This is part of our ‘Meet Our Delegates’ series where we introduce you to social scientists and technologists who are attending the conference.
Hei Jani, nice to meet you! You’re the AI Lead at Solita, which is headquartered in Helsinki. Can you tell us a bit about Solita and what your job involves?
Solita is a digital transformation company driven by data and human insight. We create culture, services and tech solutions that help us reinvent businesses and society for the better. Our services range from strategic consulting to service design, digital development, data, AI & analytics and managed cloud services.
My job title at Solita is AI Lead, I work in the no-man’s-land situated between design, machine learning, technology and human insight. I help people understand, and utilise, the possibilities offered by machine learning, hopefully in a sustainable and responsible manner.
In March Solita published a report on the ethics of artificial intelligence. In it you talk about the ‘black box problem’. For those who haven’t read the report, can you summarise your perspective on this important issue?
The black box problem is a label often attached to machine learning solutions built using artificial neural networks (ANN), an algorithm very loosely modelled on neural systems found in the animal kingdom. In the last decade or so ANNs have become hugely popular due to the high-quality results data scientists, the specialists deploying machine learning, have been able to get from using them. How an ANN produces its results can be difficult, if not impossible, to understand, which means that any solution built using an ANN may produce great results, but the why and how remains unknown. Thus the popularised term “black box”.
At the end of the day if we cannot understand exactly how an AI application produces its results it is difficult to measure how fair, or ethical, the results are.

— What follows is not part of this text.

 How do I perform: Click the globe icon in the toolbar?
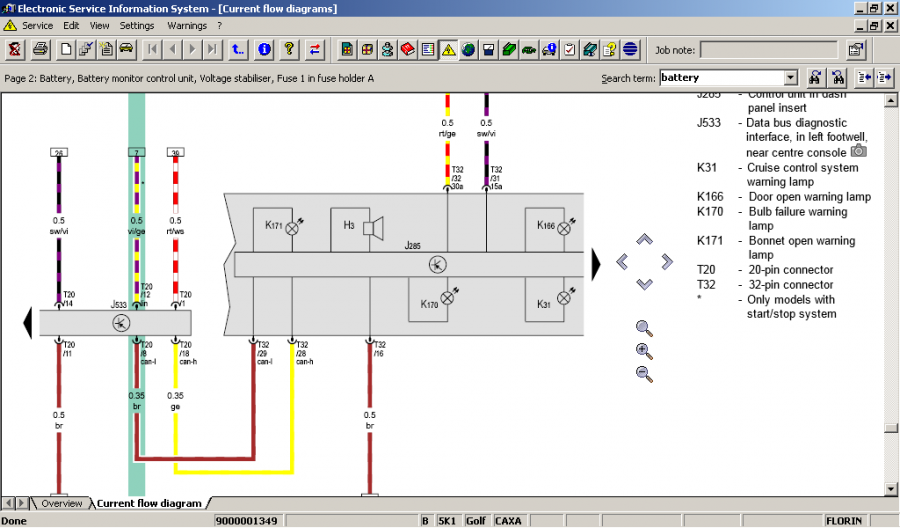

Trusting such an application is a leap in the dark, that many of us take every day when using AI applications embedded in social media, search engines, online stores etc.
You work alongside a social scientist, Antti Rannisto, who is also coming to the conference. As a technologist, what are the benefits, in your opinion, of having social scientists on tech teams?
Technology is used to build services for people. Social scientists have a scientific framework for understanding people, thus, they enable technologists, such as myself, to build better services. Developing services without human insight is a waste of resources. Simple as that.
Why are you excited to attend the conference and what do you hope to get from attending?
I am really looking forward to hearing the keynotes, but most of all I am excited to meet people who understand people better than I, as a computer man, would ever be able to.
In your opinion, why do you think other technologists should attend the conference?
Technology belongs to people, not the other way around. With the ever increasing speed of AI development, we cannot repeat this too often.
Is there anything else you’d like to tell us or say?
Looking forward to it!
Kiitos, Jani, we look forward to meeting you in October!